[Task instructions]: Copy the listing below, putting "Step" wherever "Given" appears and changing nothing else.

[Data supplied]:
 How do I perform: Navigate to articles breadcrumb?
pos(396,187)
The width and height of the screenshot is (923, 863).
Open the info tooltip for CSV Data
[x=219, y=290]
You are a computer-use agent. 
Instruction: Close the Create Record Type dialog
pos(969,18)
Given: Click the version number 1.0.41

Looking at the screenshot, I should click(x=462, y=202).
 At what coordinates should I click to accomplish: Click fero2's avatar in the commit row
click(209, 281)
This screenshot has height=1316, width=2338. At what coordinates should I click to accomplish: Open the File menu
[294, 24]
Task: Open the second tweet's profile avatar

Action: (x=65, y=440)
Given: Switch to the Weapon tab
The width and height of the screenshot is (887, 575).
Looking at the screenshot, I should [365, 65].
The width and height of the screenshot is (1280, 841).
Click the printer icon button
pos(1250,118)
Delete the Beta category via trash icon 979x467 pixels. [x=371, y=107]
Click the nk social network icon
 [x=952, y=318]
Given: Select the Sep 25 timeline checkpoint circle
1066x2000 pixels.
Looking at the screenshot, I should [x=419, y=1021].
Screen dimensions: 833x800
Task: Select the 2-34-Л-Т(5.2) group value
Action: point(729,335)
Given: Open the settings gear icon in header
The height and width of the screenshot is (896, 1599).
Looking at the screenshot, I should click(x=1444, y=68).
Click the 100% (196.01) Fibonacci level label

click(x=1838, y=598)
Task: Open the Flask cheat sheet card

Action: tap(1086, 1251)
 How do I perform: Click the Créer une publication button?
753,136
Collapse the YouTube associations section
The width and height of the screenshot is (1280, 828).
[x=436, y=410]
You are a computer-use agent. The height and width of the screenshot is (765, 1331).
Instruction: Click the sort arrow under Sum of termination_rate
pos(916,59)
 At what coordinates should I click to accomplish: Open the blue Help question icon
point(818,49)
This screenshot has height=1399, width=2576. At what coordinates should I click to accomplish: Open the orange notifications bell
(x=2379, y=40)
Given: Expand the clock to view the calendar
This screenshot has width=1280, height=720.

[Task result]:
 How do I perform: Navigate to articles breadcrumb?
pos(396,187)
The width and height of the screenshot is (923, 863).
Open the info tooltip for CSV Data
[x=219, y=290]
You are a computer-use agent. 
Instruction: Close the Create Record Type dialog
pos(969,18)
Step: Click the version number 1.0.41

Looking at the screenshot, I should click(x=462, y=202).
 At what coordinates should I click to accomplish: Click fero2's avatar in the commit row
click(209, 281)
This screenshot has height=1316, width=2338. At what coordinates should I click to accomplish: Open the File menu
[294, 24]
Task: Open the second tweet's profile avatar

Action: (x=65, y=440)
Step: Switch to the Weapon tab
The width and height of the screenshot is (887, 575).
Looking at the screenshot, I should [365, 65].
The width and height of the screenshot is (1280, 841).
Click the printer icon button
pos(1250,118)
Delete the Beta category via trash icon 979x467 pixels. [x=371, y=107]
Click the nk social network icon
 [x=952, y=318]
Step: Select the Sep 25 timeline checkpoint circle
1066x2000 pixels.
Looking at the screenshot, I should [x=419, y=1021].
Screen dimensions: 833x800
Task: Select the 2-34-Л-Т(5.2) group value
Action: point(729,335)
Step: Open the settings gear icon in header
The height and width of the screenshot is (896, 1599).
Looking at the screenshot, I should click(x=1444, y=68).
Click the 100% (196.01) Fibonacci level label

click(x=1838, y=598)
Task: Open the Flask cheat sheet card

Action: tap(1086, 1251)
 How do I perform: Click the Créer une publication button?
753,136
Collapse the YouTube associations section
The width and height of the screenshot is (1280, 828).
[x=436, y=410]
You are a computer-use agent. The height and width of the screenshot is (765, 1331).
Instruction: Click the sort arrow under Sum of termination_rate
pos(916,59)
 At what coordinates should I click to accomplish: Open the blue Help question icon
point(818,49)
This screenshot has height=1399, width=2576. At what coordinates should I click to accomplish: Open the orange notifications bell
(x=2379, y=40)
Step: Expand the clock to view the calendar
This screenshot has width=1280, height=720.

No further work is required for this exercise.